> _BRIEF_:
What lines in the material hold the string "height"? Return every one of them.
----
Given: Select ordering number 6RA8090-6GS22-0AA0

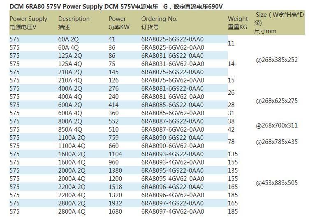Looking at the screenshot, I should coord(172,138).
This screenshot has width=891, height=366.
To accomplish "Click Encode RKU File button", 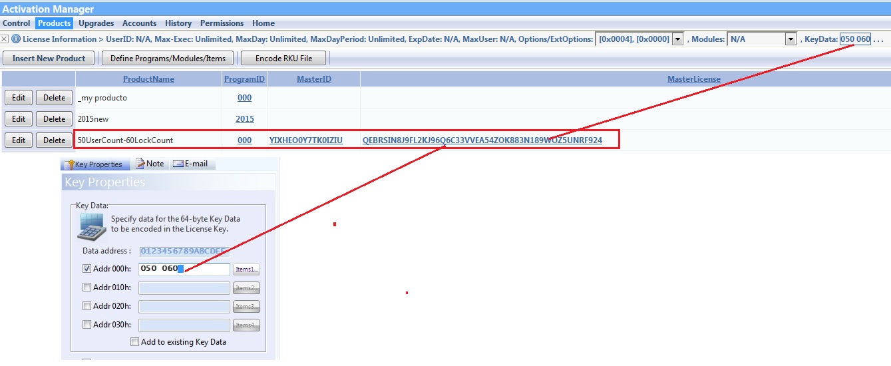I will 284,59.
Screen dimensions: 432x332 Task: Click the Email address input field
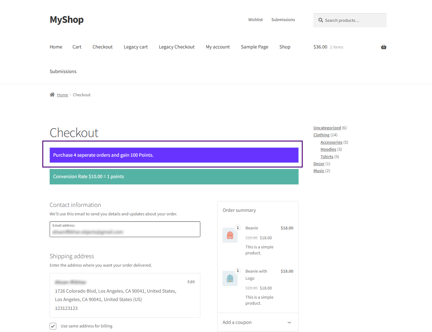pos(125,232)
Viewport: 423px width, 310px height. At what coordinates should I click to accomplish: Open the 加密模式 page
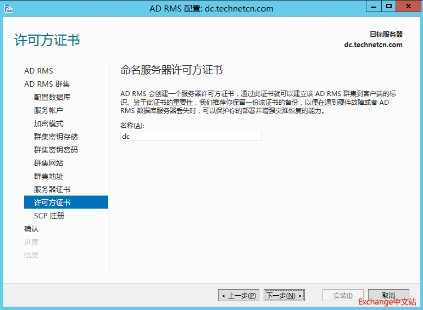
----
> _RESULT OF THE EXERCISE_:
This screenshot has width=891, height=366.
Viewport: 423px width, 310px height. At what coordinates should I click to accomplish: Open the 加密模式 page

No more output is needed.